COLIN Tizzard will endeavour to make it business as usual with Native River and Cue Card as both horses enter the final stretch before the Cheltenham Gold Cup.

Following the announcement of Thistlecrack’s season-ending injury on Tuesday, the Dorset handler can be forgiven for being restless in the build-up to the big race on March 17.

But with Native River and Cue Card having now completed their main preparations, Tizzard is cautiously optimistic the top two in the Gold Cup market will get to Cheltenham in one piece.

He said: “We are nearly through. We’ve not got to do any big racecourse gallops. What we will do now will be at home. We will probably jump them next week.

“We are on auto pilot. What we do every day and week of the year is what we will do now.”

Tizzard feels Native River, the Hennessy Gold Cup and Welsh National hero, is a worthy ante-post favourite.

The Dorset handler said: “We’ve had Native River since a four-year-old and he is a lovely young pretender now.

“He has got that long, raking stride, longer than any other horse that we have got here.

“We used to pigeon hole him a bit that he wanted good ground, but we have put that to sleep this winter, he can handle any ground.

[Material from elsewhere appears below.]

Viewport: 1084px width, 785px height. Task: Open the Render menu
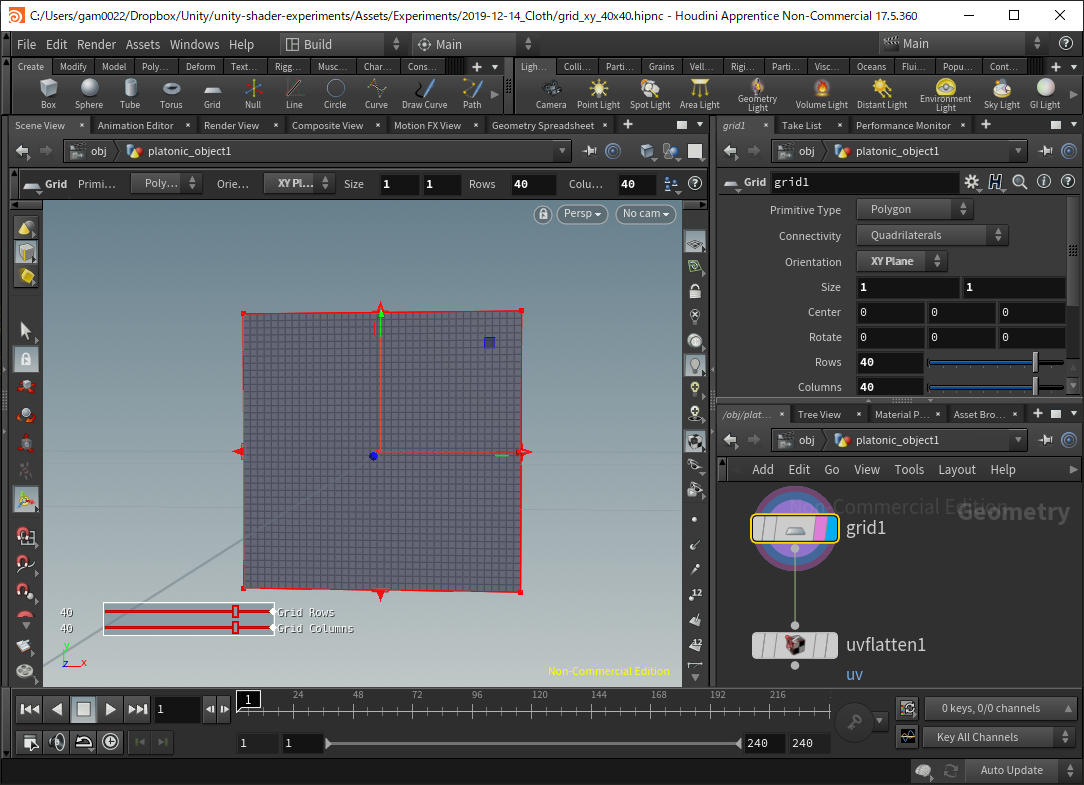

“He jumps and he stays and we saw something the other week (in the Denman Chase) we didn’t know he had – those gears. He sprinted away and wasn’t looking like stopping.

“He is in the form of his life and will take a lot of beating. He has got it all.”

Cue Card’s most unfortunate moment on a racecourse came in the Gold Cup last year when he fell three out in pursuit of a £1million bonus.

His form this season has again been strong and he provided one of the most popular victories of the winter in the Ascot Chase last Saturday.

Tizzard added: “It was amazing the reception he got winning at Ascot. I think the press have made him into the people’s favourite horse. It was a fantastic reception.

“He is 11 years old but he should have won that race, although not necessarily like he did it. He jumped like he was right back to his very best. He was fluid and came away when he wanted and sauntered home.

“It was his own making that he fell last year and there is everything to play for. He is faster than your average Gold Cup horse. That was whole idea of going to Ascot which Paddy (Brennan) came up with.

“He said two miles and five (furlongs) round there will be fast and it will get his jumping slick and it has worked out a treat.”

Tizzard is a short price to train the winner of the Gold Cup, even in spite of Thistlecrack’s absence, but he is not taking a thing for granted.

He said: “The Gold Cup is a tremendous pressure for me as a trainer, the owners, the horses and the jockeys.

“Just because they are first and second-favourite it is not a gimme this Gold Cup.

“They will have to be right on their game.”